**About this task**
Among the entries below, please repeat exactly and only the lines from the line containing "Task: Click inside the Тема subject field" to the line containing "Screen dimensions: 869x544", both lines included.

**Supplied material**
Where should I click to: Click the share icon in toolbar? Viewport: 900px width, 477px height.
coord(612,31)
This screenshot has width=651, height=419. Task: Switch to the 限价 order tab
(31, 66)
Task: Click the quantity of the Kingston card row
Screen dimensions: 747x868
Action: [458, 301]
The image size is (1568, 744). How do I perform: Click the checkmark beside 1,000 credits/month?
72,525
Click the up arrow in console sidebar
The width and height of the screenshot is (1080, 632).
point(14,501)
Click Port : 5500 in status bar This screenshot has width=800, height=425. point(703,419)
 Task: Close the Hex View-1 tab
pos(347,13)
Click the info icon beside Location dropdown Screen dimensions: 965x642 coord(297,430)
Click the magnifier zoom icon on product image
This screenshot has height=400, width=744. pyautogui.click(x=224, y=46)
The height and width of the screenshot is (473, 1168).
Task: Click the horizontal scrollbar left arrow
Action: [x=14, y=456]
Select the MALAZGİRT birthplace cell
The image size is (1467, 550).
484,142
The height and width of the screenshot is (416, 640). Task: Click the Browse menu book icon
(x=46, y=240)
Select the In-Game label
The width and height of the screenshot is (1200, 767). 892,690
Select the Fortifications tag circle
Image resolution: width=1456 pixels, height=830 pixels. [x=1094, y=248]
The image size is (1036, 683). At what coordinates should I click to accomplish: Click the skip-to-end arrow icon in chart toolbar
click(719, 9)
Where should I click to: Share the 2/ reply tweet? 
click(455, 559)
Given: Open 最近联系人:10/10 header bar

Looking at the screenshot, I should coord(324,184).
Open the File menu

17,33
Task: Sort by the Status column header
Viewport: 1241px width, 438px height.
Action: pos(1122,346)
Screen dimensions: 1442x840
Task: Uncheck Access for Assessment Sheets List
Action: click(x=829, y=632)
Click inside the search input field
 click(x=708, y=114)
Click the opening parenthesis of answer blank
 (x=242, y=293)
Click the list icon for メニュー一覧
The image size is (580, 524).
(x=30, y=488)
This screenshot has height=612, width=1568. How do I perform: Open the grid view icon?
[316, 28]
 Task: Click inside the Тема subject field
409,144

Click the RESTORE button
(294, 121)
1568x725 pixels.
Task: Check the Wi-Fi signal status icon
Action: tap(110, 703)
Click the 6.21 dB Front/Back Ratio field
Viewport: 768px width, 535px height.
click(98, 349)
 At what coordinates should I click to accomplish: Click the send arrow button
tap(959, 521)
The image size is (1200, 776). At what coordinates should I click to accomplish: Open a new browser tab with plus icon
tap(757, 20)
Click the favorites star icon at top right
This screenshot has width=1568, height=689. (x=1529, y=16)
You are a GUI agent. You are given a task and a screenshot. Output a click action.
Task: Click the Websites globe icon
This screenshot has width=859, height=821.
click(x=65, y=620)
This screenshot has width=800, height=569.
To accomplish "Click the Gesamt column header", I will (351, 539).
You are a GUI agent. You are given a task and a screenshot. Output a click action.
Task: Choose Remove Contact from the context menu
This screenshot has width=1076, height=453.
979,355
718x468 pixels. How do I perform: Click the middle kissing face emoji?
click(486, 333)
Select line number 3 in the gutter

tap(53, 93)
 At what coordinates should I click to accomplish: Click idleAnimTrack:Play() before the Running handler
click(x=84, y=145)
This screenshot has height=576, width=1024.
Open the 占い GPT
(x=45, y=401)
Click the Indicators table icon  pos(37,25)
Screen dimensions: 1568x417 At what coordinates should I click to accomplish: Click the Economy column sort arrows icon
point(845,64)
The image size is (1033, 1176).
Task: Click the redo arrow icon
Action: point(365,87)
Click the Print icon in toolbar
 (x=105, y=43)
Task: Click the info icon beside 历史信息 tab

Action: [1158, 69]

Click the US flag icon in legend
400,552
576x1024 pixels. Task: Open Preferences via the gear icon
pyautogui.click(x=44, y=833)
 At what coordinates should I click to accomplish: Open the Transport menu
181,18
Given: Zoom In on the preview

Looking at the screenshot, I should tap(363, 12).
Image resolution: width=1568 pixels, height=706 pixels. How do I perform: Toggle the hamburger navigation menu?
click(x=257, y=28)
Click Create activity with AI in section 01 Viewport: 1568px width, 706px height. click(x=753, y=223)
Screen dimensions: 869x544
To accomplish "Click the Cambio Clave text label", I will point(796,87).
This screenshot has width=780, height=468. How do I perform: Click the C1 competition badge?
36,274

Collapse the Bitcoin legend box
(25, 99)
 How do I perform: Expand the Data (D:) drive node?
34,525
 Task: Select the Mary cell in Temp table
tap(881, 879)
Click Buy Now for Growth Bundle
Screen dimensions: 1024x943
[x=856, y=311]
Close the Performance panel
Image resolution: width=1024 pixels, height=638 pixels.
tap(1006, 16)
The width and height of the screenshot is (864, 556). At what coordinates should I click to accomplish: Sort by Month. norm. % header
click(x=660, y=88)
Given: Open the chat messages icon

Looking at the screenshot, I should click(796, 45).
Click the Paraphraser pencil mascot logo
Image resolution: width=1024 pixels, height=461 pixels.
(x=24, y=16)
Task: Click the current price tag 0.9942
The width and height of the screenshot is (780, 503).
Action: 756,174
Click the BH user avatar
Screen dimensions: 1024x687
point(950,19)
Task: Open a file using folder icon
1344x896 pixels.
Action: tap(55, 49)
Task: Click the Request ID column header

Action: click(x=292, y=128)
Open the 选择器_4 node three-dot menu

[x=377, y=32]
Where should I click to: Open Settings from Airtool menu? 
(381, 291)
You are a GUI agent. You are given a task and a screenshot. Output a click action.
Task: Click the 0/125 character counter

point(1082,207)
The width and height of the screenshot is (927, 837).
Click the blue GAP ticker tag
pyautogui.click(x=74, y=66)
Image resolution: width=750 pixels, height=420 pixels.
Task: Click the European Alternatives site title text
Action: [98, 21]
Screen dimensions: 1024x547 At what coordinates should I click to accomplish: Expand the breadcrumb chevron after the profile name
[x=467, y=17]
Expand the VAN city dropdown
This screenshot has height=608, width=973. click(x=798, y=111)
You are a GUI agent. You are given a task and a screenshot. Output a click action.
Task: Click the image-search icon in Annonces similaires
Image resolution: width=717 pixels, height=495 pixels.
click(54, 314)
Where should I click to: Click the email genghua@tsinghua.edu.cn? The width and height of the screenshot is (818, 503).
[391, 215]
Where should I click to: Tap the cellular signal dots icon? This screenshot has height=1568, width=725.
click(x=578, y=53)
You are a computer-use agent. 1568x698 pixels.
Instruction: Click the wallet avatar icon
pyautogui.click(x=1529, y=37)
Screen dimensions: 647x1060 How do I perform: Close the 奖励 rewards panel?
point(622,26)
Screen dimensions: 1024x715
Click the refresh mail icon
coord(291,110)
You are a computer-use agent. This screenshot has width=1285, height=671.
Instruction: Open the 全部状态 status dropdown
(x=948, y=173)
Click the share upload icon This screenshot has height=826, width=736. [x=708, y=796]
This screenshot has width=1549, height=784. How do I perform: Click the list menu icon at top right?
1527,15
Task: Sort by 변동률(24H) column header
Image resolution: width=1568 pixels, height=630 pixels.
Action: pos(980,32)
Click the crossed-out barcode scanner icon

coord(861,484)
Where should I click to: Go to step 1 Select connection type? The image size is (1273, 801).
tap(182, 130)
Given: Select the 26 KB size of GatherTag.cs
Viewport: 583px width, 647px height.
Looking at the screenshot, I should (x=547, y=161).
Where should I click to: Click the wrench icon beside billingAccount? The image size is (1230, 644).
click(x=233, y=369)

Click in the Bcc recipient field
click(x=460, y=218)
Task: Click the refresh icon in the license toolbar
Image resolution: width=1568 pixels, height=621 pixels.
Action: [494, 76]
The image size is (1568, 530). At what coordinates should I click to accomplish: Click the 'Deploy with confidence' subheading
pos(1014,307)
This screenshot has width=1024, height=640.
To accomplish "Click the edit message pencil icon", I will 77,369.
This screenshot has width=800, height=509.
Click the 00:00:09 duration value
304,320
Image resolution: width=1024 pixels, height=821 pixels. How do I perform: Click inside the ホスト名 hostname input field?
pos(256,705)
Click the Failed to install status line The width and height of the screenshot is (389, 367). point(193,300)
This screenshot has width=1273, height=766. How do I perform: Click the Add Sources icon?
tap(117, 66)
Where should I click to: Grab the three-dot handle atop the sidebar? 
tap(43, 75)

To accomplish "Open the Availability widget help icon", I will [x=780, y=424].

**Reply to the exercise**
 Task: Click inside the Тема subject field
409,144

Click the RESTORE button
(294, 121)
1568x725 pixels.
Task: Check the Wi-Fi signal status icon
Action: tap(110, 703)
Click the 6.21 dB Front/Back Ratio field
Viewport: 768px width, 535px height.
click(98, 349)
 At what coordinates should I click to accomplish: Click the send arrow button
tap(959, 521)
The image size is (1200, 776). At what coordinates should I click to accomplish: Open a new browser tab with plus icon
tap(757, 20)
Click the favorites star icon at top right
This screenshot has width=1568, height=689. (x=1529, y=16)
You are a GUI agent. You are given a task and a screenshot. Output a click action.
Task: Click the Websites globe icon
This screenshot has width=859, height=821.
click(x=65, y=620)
This screenshot has width=800, height=569.
To accomplish "Click the Gesamt column header", I will (351, 539).
You are a GUI agent. You are given a task and a screenshot. Output a click action.
Task: Choose Remove Contact from the context menu
This screenshot has width=1076, height=453.
979,355
718x468 pixels. How do I perform: Click the middle kissing face emoji?
click(486, 333)
Select line number 3 in the gutter

tap(53, 93)
 At what coordinates should I click to accomplish: Click idleAnimTrack:Play() before the Running handler
click(x=84, y=145)
This screenshot has height=576, width=1024.
Open the 占い GPT
(x=45, y=401)
Click the Indicators table icon  pos(37,25)
Screen dimensions: 1568x417 At what coordinates should I click to accomplish: Click the Economy column sort arrows icon
point(845,64)
The image size is (1033, 1176).
Task: Click the redo arrow icon
Action: point(365,87)
Click the Print icon in toolbar
 (x=105, y=43)
Task: Click the info icon beside 历史信息 tab

Action: [1158, 69]

Click the US flag icon in legend
400,552
576x1024 pixels. Task: Open Preferences via the gear icon
pyautogui.click(x=44, y=833)
 At what coordinates should I click to accomplish: Open the Transport menu
181,18
Given: Zoom In on the preview

Looking at the screenshot, I should tap(363, 12).
Image resolution: width=1568 pixels, height=706 pixels. How do I perform: Toggle the hamburger navigation menu?
click(x=257, y=28)
Click Create activity with AI in section 01 Viewport: 1568px width, 706px height. click(x=753, y=223)
Screen dimensions: 869x544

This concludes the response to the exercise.